The client has to be receiving RAs if anything is working because the "gateway" is not configured by DHCPv6. It is obtained from the RAs.
As long as the LAN is set to unmanaged or assisted there is nothing left to do on the firewall. It is 100% up to the client.
-
@Derelict said in On LAN no temporarily IPv6 address.:
s not configured by DHCPv6. It is obtained from the RAs.
Very true... My guess is he has privacy turned off on this client. As you can see it only takes a minute or two to flip between these modes, etc.
-
Below you can see that I get an IPv6 address from the router. And that privacy is turned on.
-
Did you just enable that - or was it already like that? If you just enabled you will need to bounce the box, or disable/enable ipv6 on the interface..
So look to your RA, do packet capture on pfsense for that interface, icmp6 only - you will see the RAs Validate that the auto flag is set.. Your prefix is using /64 right??

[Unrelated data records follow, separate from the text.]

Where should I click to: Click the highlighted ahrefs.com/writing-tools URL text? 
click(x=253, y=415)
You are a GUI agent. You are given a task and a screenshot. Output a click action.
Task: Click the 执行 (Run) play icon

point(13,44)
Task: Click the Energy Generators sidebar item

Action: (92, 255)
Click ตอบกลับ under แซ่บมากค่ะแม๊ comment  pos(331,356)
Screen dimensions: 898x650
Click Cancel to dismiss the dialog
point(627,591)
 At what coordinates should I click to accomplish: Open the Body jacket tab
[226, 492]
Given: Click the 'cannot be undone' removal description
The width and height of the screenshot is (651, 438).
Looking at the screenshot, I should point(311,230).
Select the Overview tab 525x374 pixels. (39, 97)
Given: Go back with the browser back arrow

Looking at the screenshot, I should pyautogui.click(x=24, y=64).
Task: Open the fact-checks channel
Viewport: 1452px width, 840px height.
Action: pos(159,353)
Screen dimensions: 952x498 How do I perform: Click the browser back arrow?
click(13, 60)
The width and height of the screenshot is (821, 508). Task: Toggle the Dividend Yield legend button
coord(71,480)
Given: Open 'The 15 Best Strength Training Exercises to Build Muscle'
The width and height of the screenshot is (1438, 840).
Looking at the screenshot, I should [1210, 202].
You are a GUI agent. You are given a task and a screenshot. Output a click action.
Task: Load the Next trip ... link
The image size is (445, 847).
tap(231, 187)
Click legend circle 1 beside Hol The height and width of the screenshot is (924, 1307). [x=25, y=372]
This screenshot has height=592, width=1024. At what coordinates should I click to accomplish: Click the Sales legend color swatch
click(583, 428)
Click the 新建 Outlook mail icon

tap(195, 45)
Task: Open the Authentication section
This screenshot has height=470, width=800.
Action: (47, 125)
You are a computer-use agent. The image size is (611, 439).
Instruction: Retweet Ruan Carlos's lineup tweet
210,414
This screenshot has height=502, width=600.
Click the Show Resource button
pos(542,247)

Just open your packet capture with wireshark for example
As long as the Auto flag is set in your RA, and your prefix is not wonky - ie something other than /64 then that is all on your client.
edit: Here I just changed radvd back to managed vs assisted - and you see no Auto Flag in the prefix info of the RA
-
This is what I get:
-
Strange it works now but I don't understand anymore :-(
I have disabled the DHCPv6 server. And on the WAN port under DHCP6 Client Configuration I have adjusted DHCPv6 Prefix Delegation size to 62. And now it works....
-
@ColinDexter << LOL a Morse fan perchance ?
-
62 prefix is borked that is for sure. /64 is what your interface should have on it
-
I have been testing past time. But don't get it working the way it should be. If I put DHCPv6 Prefix Delegation size back to 64 on the WAN interface and enable DHCPv6 Server I only get a fixed IPv6 address again. Still not the temporary :-(
And it should not be that difficult in my opinion. But probably I have a setting somewhere not right.
-
prefix delegation size 48 ?
shouldn't it be /64 ?
IPv6 subnets must really be a /64 for stateless autoconfiguration to work afaik -
@kiokoman said in On LAN no temporarily IPv6 address.:
IPv6 subnets must really be a /64 for stateless autoconfiguration to work afaik
Exactly!!!
IPv6 is not all that difficult - its just "different" then how stuff works in ipv4... I suggest you go get your cert over at hurricane electric.. The research required to answer the questions on the tests will walk you thru learning what you need to know. And when you finish and get sage level they will send you a FREE tshirt!
-
this one?
̿' ̿'\̵͇̿̿\з=(◕_◕)=ε/̵͇̿̿/'̿'̿ ̿
Please do not use chat/PM to ask for help
we must focus on silencing this @guest character. we must make up lies and alter the copyrights !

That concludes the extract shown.